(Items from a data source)
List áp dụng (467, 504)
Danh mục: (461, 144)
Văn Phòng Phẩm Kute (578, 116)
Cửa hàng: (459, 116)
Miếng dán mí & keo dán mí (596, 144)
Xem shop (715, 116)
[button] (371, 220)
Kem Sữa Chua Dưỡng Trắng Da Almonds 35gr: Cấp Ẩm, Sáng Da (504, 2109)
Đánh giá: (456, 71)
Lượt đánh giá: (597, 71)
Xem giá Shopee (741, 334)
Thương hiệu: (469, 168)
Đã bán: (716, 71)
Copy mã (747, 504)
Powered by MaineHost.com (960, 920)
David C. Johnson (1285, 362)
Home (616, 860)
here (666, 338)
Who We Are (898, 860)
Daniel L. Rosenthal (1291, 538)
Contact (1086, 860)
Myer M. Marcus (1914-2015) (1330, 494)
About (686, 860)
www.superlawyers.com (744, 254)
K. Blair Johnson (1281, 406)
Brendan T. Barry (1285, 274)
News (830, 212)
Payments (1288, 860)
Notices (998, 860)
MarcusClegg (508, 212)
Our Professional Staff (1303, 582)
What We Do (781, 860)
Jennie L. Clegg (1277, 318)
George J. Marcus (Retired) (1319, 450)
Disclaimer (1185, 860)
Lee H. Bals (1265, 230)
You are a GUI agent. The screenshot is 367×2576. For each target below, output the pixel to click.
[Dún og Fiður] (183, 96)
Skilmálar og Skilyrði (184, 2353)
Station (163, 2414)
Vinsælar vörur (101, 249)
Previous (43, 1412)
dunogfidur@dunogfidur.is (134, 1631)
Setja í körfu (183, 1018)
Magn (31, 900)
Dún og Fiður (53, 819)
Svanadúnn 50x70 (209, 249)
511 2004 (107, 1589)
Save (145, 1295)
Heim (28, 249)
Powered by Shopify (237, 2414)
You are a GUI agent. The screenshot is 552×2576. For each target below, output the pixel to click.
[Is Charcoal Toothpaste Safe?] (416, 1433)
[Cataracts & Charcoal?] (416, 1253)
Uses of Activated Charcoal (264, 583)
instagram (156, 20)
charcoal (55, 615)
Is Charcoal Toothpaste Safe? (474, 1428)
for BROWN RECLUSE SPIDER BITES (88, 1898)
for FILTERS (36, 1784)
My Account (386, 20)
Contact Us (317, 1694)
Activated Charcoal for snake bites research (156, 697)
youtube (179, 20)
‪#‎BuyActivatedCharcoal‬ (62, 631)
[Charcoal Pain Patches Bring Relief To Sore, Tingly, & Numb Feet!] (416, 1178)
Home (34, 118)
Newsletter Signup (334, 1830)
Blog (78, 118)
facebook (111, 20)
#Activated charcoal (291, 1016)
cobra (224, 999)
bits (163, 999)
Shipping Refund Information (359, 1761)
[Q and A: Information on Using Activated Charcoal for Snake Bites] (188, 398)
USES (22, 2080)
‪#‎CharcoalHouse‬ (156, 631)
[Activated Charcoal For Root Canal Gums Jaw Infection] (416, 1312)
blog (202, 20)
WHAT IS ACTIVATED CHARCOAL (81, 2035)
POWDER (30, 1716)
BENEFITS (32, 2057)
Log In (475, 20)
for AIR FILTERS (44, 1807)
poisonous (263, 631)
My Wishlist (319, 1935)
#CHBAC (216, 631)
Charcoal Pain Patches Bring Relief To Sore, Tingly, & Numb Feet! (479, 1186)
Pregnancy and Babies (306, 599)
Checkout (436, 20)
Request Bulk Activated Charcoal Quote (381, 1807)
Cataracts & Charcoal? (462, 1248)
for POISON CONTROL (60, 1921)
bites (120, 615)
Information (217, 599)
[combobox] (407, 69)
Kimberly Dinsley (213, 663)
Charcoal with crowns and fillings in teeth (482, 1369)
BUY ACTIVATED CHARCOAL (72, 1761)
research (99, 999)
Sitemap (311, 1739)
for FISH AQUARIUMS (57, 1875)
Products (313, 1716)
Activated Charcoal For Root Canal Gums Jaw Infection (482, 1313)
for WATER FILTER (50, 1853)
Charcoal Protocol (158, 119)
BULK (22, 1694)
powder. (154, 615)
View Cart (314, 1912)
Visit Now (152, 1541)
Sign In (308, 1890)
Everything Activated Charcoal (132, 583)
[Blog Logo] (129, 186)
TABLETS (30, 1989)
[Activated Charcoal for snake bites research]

_Work instruction_
The reply should consist solely of the lines of the data, exact, from the opening line through the line with "Lee H. Bals (1265, 230)", inclusive.

_Result below_
List áp dụng (467, 504)
Danh mục: (461, 144)
Văn Phòng Phẩm Kute (578, 116)
Cửa hàng: (459, 116)
Miếng dán mí & keo dán mí (596, 144)
Xem shop (715, 116)
[button] (371, 220)
Kem Sữa Chua Dưỡng Trắng Da Almonds 35gr: Cấp Ẩm, Sáng Da (504, 2109)
Đánh giá: (456, 71)
Lượt đánh giá: (597, 71)
Xem giá Shopee (741, 334)
Thương hiệu: (469, 168)
Đã bán: (716, 71)
Copy mã (747, 504)
Powered by MaineHost.com (960, 920)
David C. Johnson (1285, 362)
Home (616, 860)
here (666, 338)
Who We Are (898, 860)
Daniel L. Rosenthal (1291, 538)
Contact (1086, 860)
Myer M. Marcus (1914-2015) (1330, 494)
About (686, 860)
www.superlawyers.com (744, 254)
K. Blair Johnson (1281, 406)
Brendan T. Barry (1285, 274)
News (830, 212)
Payments (1288, 860)
Notices (998, 860)
MarcusClegg (508, 212)
Our Professional Staff (1303, 582)
What We Do (781, 860)
Jennie L. Clegg (1277, 318)
George J. Marcus (Retired) (1319, 450)
Disclaimer (1185, 860)
Lee H. Bals (1265, 230)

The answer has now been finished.